#### Exercise objective:
Output every item below word for word, keeping each on its own line.

====== Data for processing ======

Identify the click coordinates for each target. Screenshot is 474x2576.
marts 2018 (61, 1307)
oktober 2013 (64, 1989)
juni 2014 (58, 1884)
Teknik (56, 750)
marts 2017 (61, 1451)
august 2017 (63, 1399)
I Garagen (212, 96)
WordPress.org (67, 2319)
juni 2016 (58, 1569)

======

#### Answer to the task:
Identify the click coordinates for each target. Screenshot is 474x2576.
marts 2018 (61, 1307)
oktober 2013 (64, 1989)
juni 2014 (58, 1884)
Teknik (56, 750)
marts 2017 (61, 1451)
august 2017 (63, 1399)
I Garagen (212, 96)
WordPress.org (67, 2319)
juni 2016 (58, 1569)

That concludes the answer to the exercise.